What the task asks:
Please copy exactly the line that contains "Step forward one move" and every line after it through the end of the records, leaving the pictures out.

Dataset extract:
━━━━━━
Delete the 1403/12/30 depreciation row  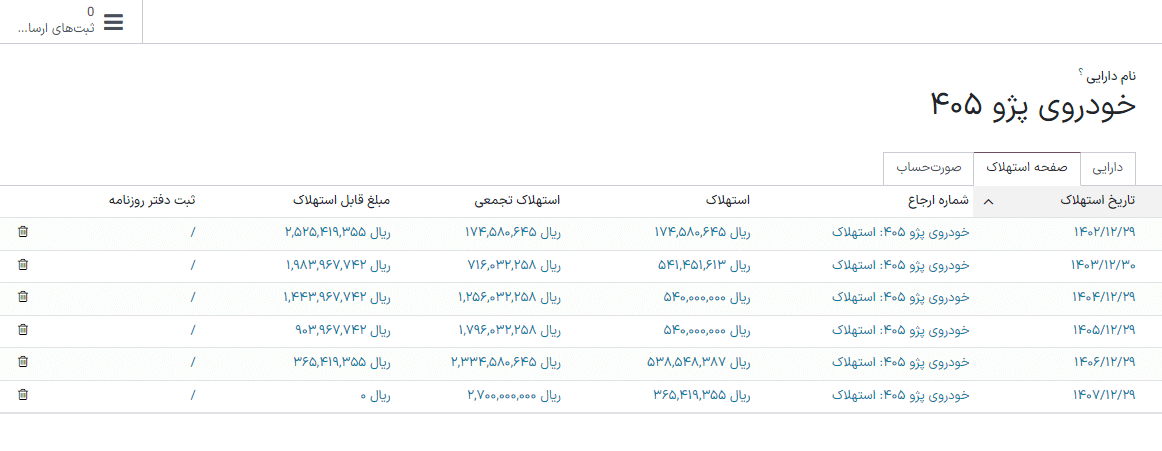pyautogui.click(x=23, y=265)
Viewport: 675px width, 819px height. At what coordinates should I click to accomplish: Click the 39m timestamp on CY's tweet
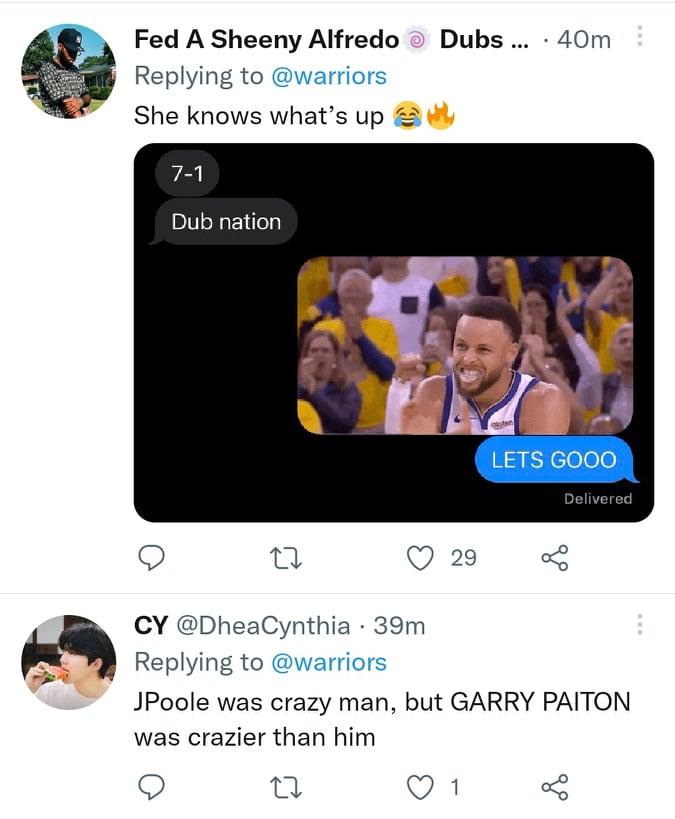(x=399, y=626)
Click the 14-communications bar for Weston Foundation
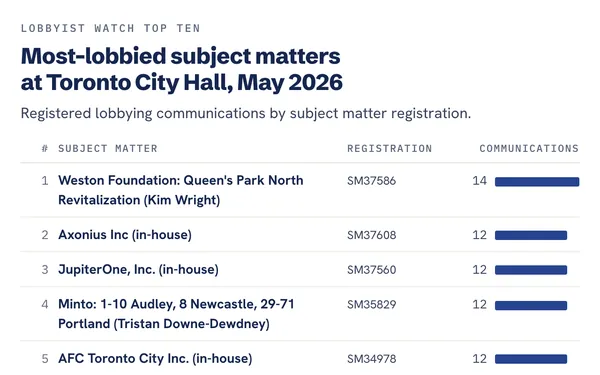Viewport: 600px width, 375px height. (x=537, y=181)
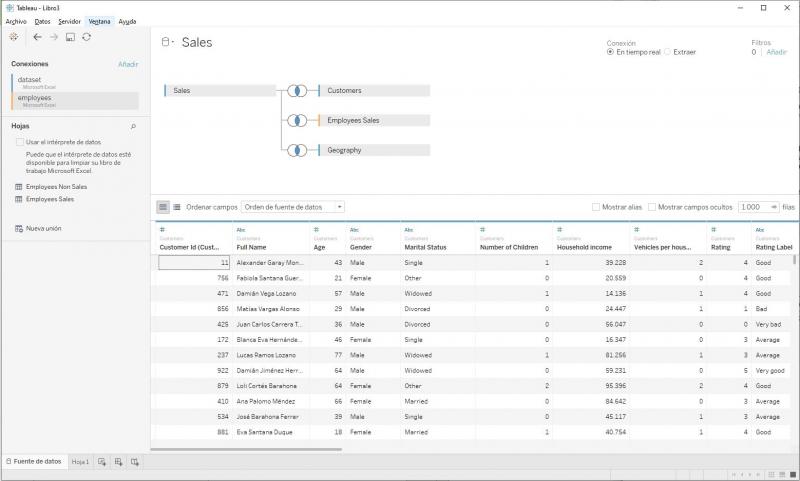
Task: Click the row count input field
Action: click(x=756, y=207)
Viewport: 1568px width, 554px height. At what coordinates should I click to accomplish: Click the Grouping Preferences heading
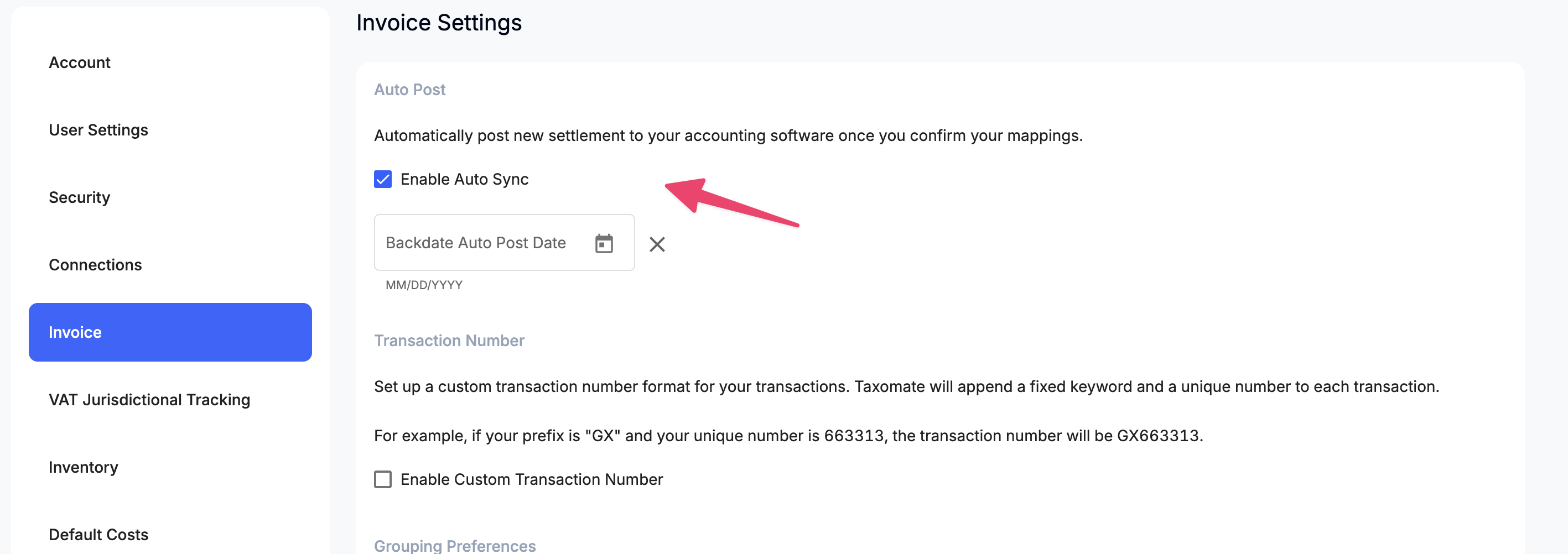(x=454, y=546)
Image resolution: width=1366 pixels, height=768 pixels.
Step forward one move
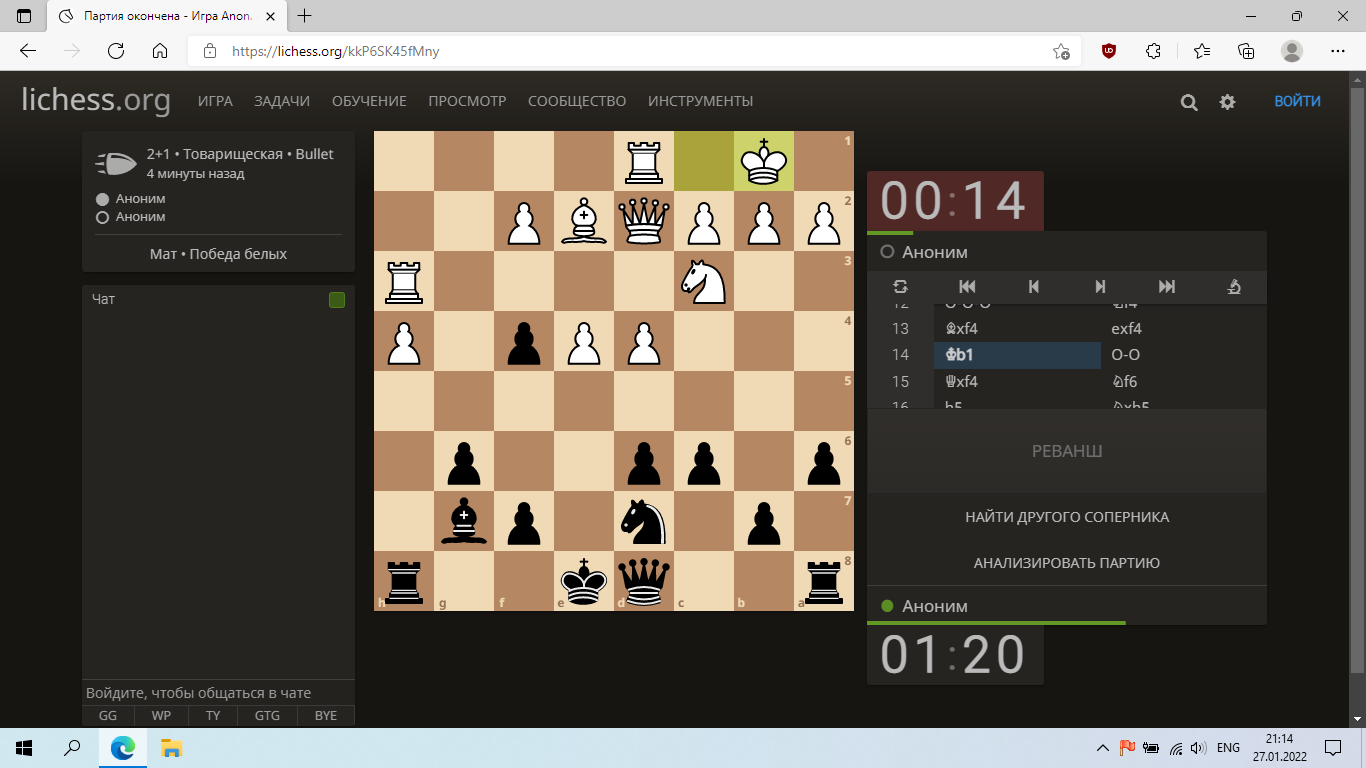coord(1100,287)
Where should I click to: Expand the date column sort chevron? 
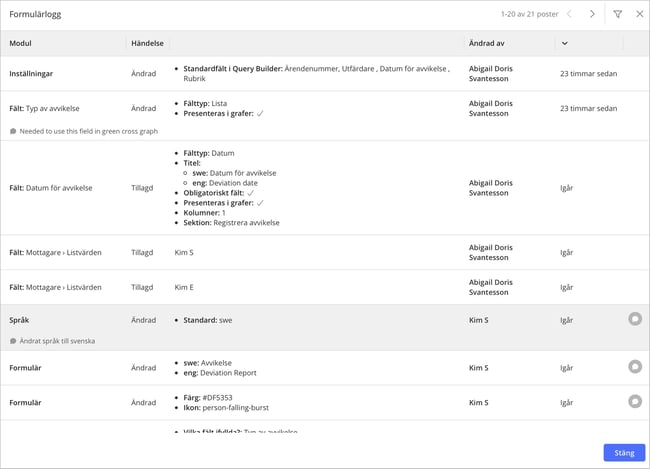coord(565,43)
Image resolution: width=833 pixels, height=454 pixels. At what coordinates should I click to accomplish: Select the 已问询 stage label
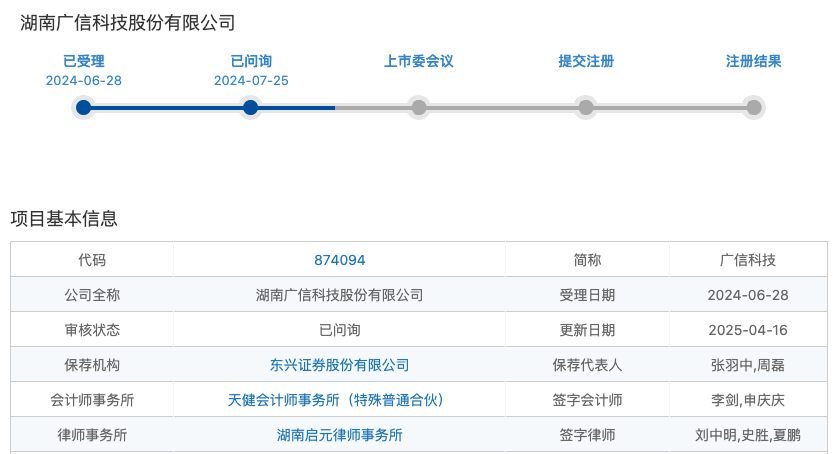(251, 61)
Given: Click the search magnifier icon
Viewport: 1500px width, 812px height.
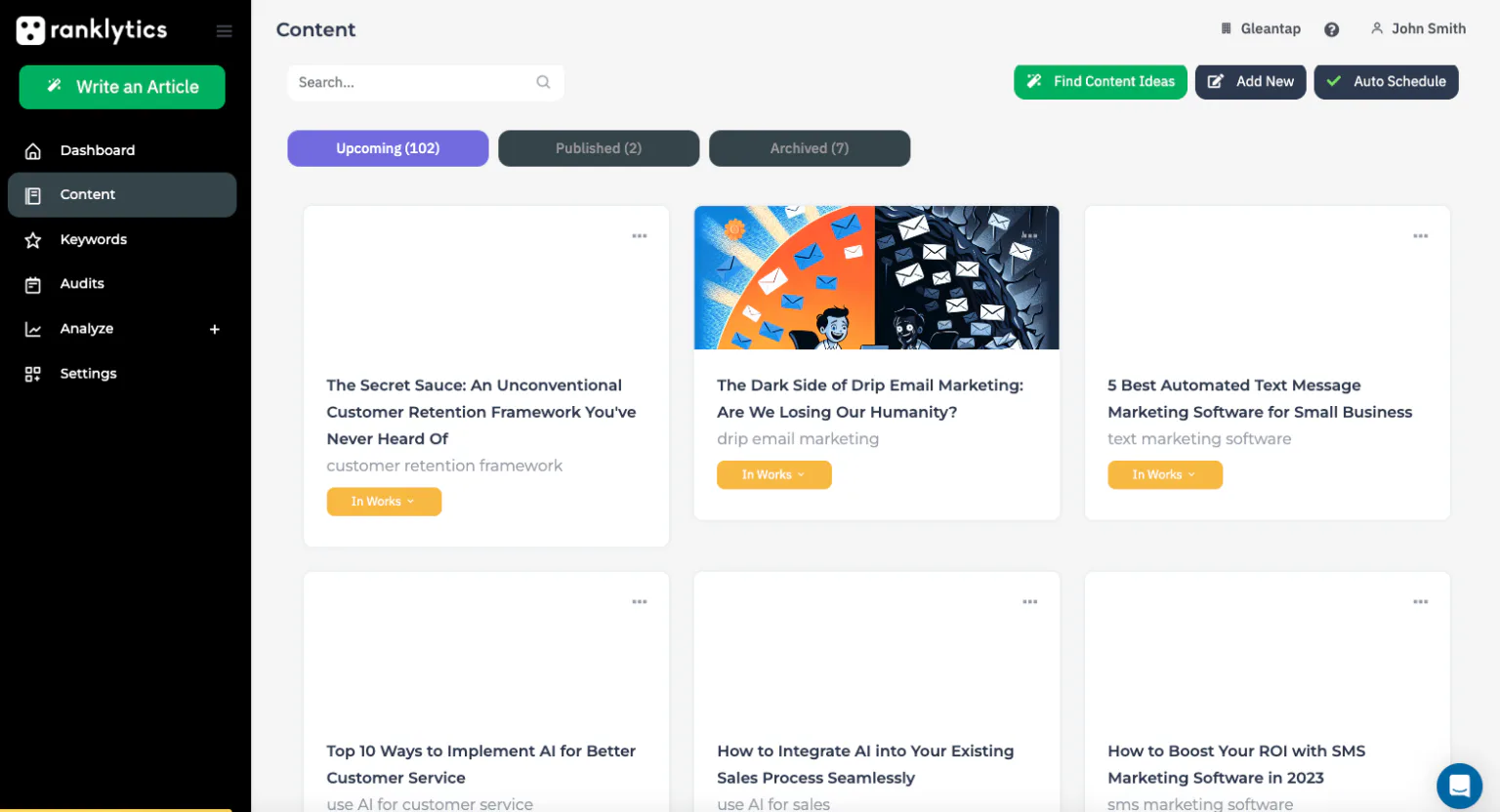Looking at the screenshot, I should coord(543,82).
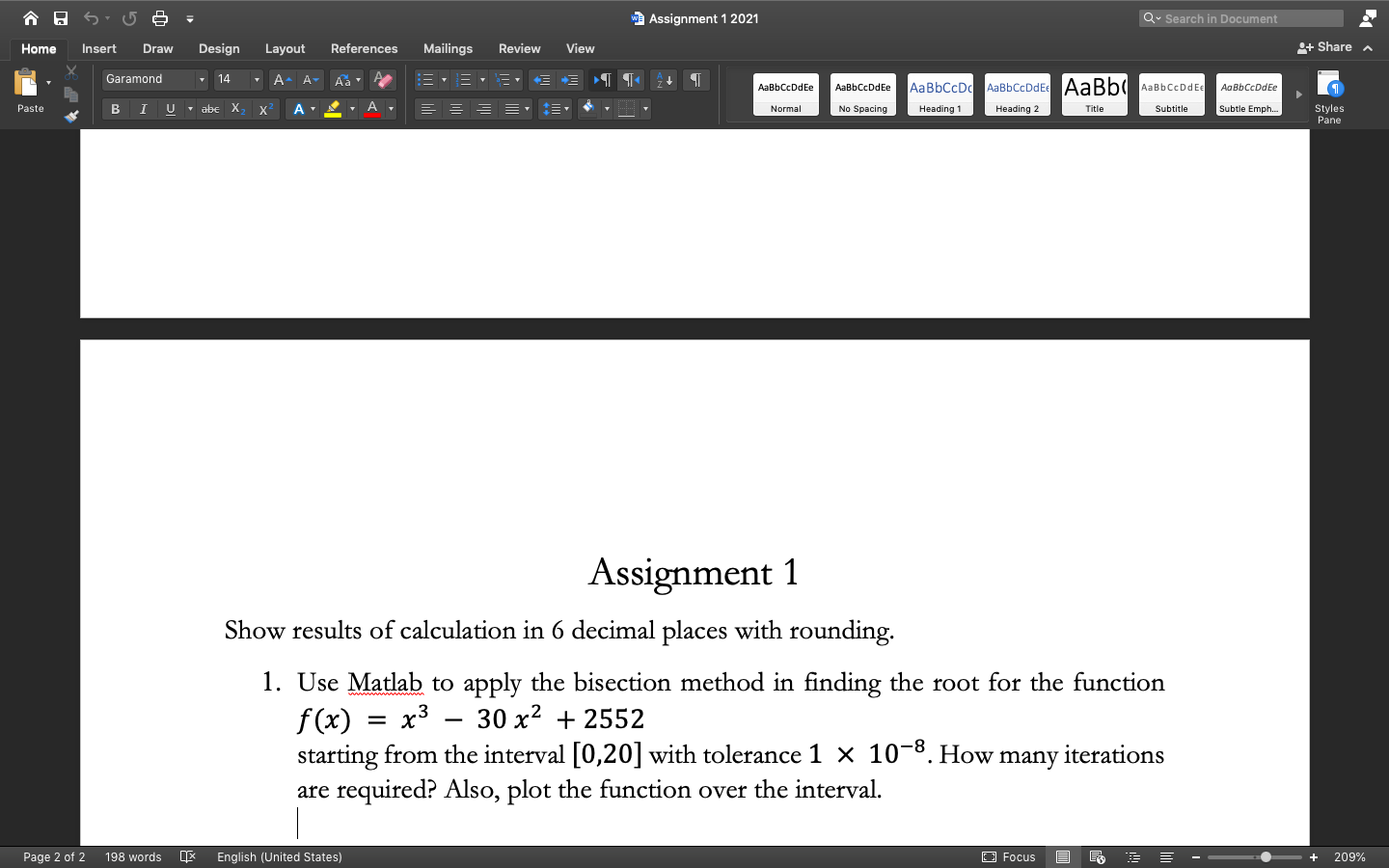Click the Sort A-Z icon
Image resolution: width=1389 pixels, height=868 pixels.
(x=664, y=79)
━━━━━━
Written answer:
Step forward one move
coord(1100,287)
Where should I click to: Expand the date column sort chevron? 
coord(565,43)
Image resolution: width=833 pixels, height=454 pixels. At what coordinates should I click to accomplish: Select the 已问询 stage label
(251, 61)
Given: Click the search magnifier icon
Viewport: 1500px width, 812px height.
Looking at the screenshot, I should coord(543,82).
Click the Sort A-Z icon
Image resolution: width=1389 pixels, height=868 pixels.
(x=664, y=79)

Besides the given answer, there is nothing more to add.